EXERCISE DESCRIPTION - Make an exact copy of all the data.

(Stored dataset items)

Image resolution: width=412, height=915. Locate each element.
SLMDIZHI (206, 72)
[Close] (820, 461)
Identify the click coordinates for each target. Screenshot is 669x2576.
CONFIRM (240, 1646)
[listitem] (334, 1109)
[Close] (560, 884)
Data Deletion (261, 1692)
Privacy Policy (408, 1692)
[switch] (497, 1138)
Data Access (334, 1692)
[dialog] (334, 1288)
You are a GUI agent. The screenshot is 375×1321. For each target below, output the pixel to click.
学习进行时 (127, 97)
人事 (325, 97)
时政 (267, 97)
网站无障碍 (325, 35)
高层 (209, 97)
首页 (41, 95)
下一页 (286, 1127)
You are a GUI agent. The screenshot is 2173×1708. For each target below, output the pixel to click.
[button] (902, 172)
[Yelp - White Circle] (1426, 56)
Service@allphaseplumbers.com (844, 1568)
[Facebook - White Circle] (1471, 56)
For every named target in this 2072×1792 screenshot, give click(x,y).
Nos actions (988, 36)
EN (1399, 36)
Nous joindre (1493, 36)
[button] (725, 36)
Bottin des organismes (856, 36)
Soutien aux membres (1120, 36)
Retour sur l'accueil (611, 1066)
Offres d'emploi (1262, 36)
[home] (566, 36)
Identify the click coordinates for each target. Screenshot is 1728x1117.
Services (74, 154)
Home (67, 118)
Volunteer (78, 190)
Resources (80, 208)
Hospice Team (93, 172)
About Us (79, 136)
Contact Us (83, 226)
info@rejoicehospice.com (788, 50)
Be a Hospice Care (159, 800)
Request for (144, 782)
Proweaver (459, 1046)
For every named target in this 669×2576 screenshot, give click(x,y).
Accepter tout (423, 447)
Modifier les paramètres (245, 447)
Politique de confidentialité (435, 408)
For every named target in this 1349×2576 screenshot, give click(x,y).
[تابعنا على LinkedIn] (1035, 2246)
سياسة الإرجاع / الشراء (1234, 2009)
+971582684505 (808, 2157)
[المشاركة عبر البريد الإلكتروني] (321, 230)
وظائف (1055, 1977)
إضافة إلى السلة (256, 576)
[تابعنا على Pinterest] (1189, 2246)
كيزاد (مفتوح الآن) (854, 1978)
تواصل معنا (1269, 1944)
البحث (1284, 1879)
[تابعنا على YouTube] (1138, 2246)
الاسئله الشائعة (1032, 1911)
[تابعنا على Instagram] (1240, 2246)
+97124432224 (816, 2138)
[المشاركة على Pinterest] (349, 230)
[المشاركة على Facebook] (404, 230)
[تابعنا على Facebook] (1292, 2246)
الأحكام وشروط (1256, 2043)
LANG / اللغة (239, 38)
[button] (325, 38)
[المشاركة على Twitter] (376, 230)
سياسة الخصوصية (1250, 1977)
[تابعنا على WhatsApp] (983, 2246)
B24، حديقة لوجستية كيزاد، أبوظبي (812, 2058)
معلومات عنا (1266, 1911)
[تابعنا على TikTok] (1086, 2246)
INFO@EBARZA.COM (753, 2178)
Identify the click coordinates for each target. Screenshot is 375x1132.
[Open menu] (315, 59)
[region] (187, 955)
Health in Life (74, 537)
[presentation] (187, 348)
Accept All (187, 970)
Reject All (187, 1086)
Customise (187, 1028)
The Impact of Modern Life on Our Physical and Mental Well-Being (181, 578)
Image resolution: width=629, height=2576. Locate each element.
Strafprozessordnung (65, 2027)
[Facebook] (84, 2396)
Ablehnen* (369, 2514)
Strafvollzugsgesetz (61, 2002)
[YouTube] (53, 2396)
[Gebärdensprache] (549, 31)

EXERCISE ANSWER -
Image resolution: width=412, height=915. Locate each element.
SLMDIZHI (206, 72)
[Close] (820, 461)
Identify the click coordinates for each target. Screenshot is 669x2576.
CONFIRM (240, 1646)
[listitem] (334, 1109)
[Close] (560, 884)
Data Deletion (261, 1692)
Privacy Policy (408, 1692)
[switch] (497, 1138)
Data Access (334, 1692)
[dialog] (334, 1288)
You are a GUI agent. The screenshot is 375×1321. For each target below, output the pixel to click.
学习进行时 (127, 97)
人事 (325, 97)
时政 (267, 97)
网站无障碍 (325, 35)
高层 (209, 97)
首页 (41, 95)
下一页 (286, 1127)
You are a GUI agent. The screenshot is 2173×1708. For each target below, output the pixel to click.
[button] (902, 172)
[Yelp - White Circle] (1426, 56)
Service@allphaseplumbers.com (844, 1568)
[Facebook - White Circle] (1471, 56)
For every named target in this 2072×1792 screenshot, give click(x,y).
Nos actions (988, 36)
EN (1399, 36)
Nous joindre (1493, 36)
[button] (725, 36)
Bottin des organismes (856, 36)
Soutien aux membres (1120, 36)
Retour sur l'accueil (611, 1066)
Offres d'emploi (1262, 36)
[home] (566, 36)
Identify the click coordinates for each target. Screenshot is 1728x1117.
Services (74, 154)
Home (67, 118)
Volunteer (78, 190)
Resources (80, 208)
Hospice Team (93, 172)
About Us (79, 136)
Contact Us (83, 226)
info@rejoicehospice.com (788, 50)
Be a Hospice Care (159, 800)
Request for (144, 782)
Proweaver (459, 1046)
For every named target in this 669×2576 screenshot, give click(x,y).
Accepter tout (423, 447)
Modifier les paramètres (245, 447)
Politique de confidentialité (435, 408)
For every named target in this 1349×2576 screenshot, give click(x,y).
[تابعنا على LinkedIn] (1035, 2246)
سياسة الإرجاع / الشراء (1234, 2009)
+971582684505 (808, 2157)
[المشاركة عبر البريد الإلكتروني] (321, 230)
وظائف (1055, 1977)
إضافة إلى السلة (256, 576)
[تابعنا على Pinterest] (1189, 2246)
كيزاد (مفتوح الآن) (854, 1978)
تواصل معنا (1269, 1944)
البحث (1284, 1879)
[تابعنا على YouTube] (1138, 2246)
الاسئله الشائعة (1032, 1911)
[تابعنا على Instagram] (1240, 2246)
+97124432224 (816, 2138)
[المشاركة على Pinterest] (349, 230)
[المشاركة على Facebook] (404, 230)
[تابعنا على Facebook] (1292, 2246)
الأحكام وشروط (1256, 2043)
LANG / اللغة (239, 38)
[button] (325, 38)
[المشاركة على Twitter] (376, 230)
سياسة الخصوصية (1250, 1977)
[تابعنا على WhatsApp] (983, 2246)
B24، حديقة لوجستية كيزاد، أبوظبي (812, 2058)
معلومات عنا (1266, 1911)
[تابعنا على TikTok] (1086, 2246)
INFO@EBARZA.COM (753, 2178)
Identify the click coordinates for each target. Screenshot is 375x1132.
[Open menu] (315, 59)
[region] (187, 955)
Health in Life (74, 537)
[presentation] (187, 348)
Accept All (187, 970)
Reject All (187, 1086)
Customise (187, 1028)
The Impact of Modern Life on Our Physical and Mental Well-Being (181, 578)
Image resolution: width=629, height=2576. Locate each element.
Strafprozessordnung (65, 2027)
[Facebook] (84, 2396)
Ablehnen* (369, 2514)
Strafvollzugsgesetz (61, 2002)
[YouTube] (53, 2396)
[Gebärdensprache] (549, 31)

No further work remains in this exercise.